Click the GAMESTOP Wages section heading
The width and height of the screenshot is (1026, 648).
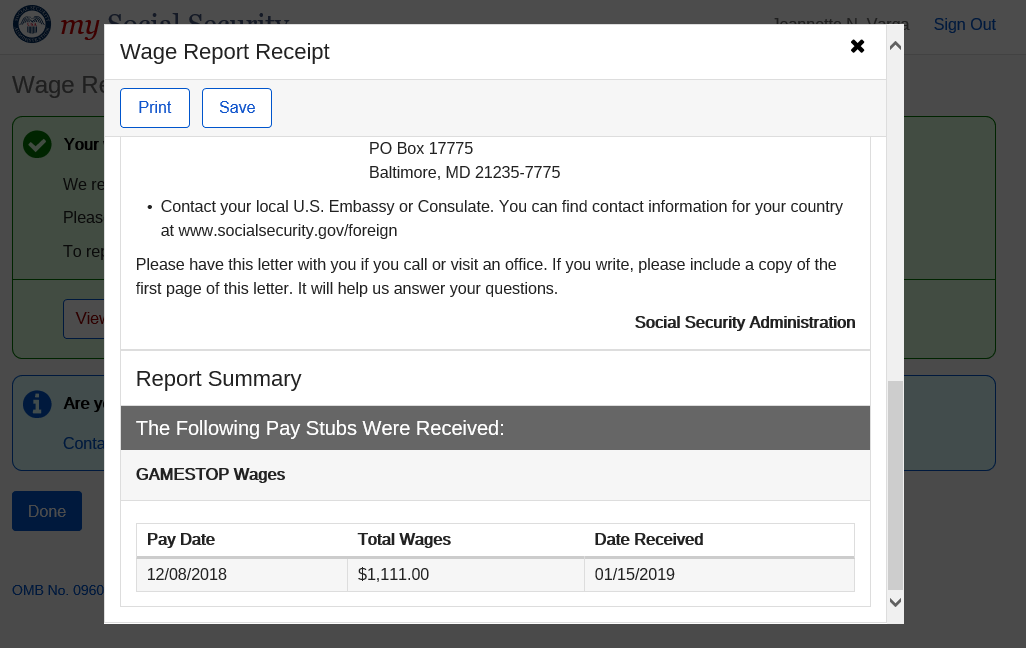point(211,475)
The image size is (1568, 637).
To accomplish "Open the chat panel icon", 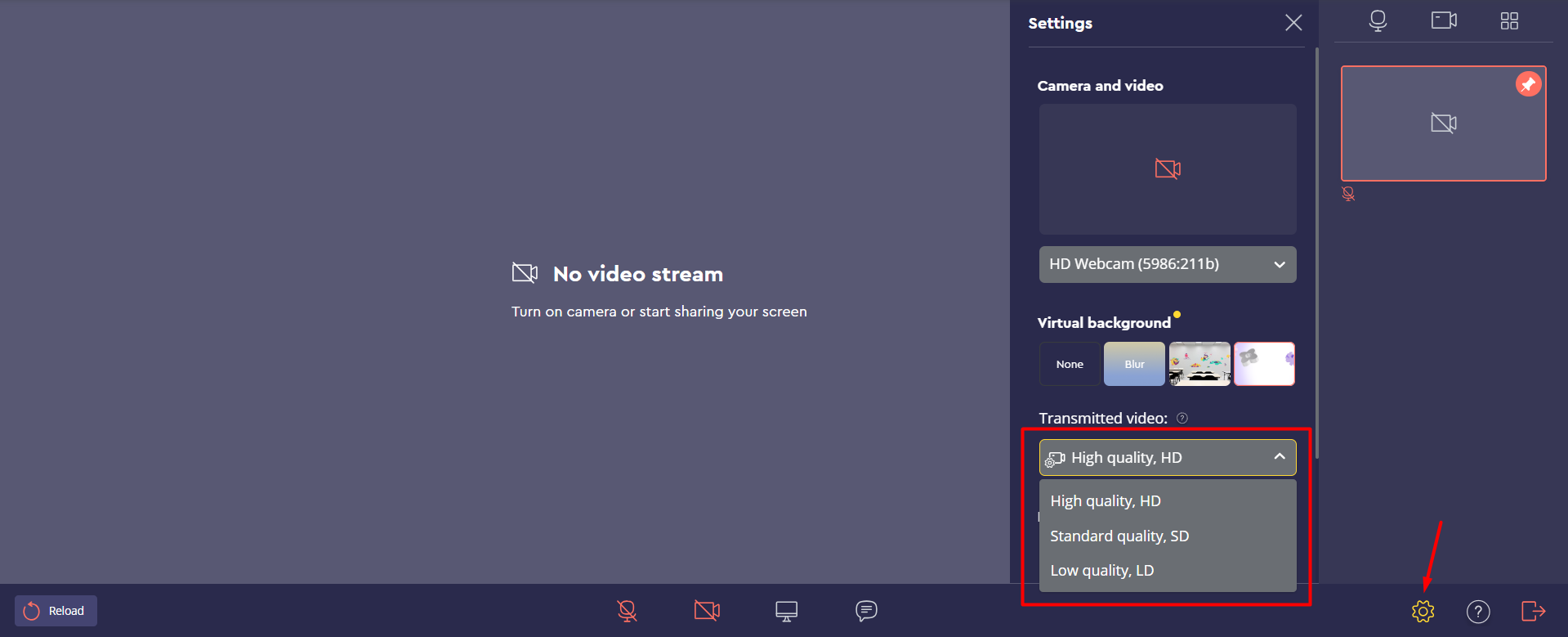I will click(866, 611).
________________
■ EXERCISE INSTRUCTIONS:
Show each line in the listing above that contains the word "screenshot".

■ RESPONSE TO THE EXERCISE:
The width and height of the screenshot is (1026, 648).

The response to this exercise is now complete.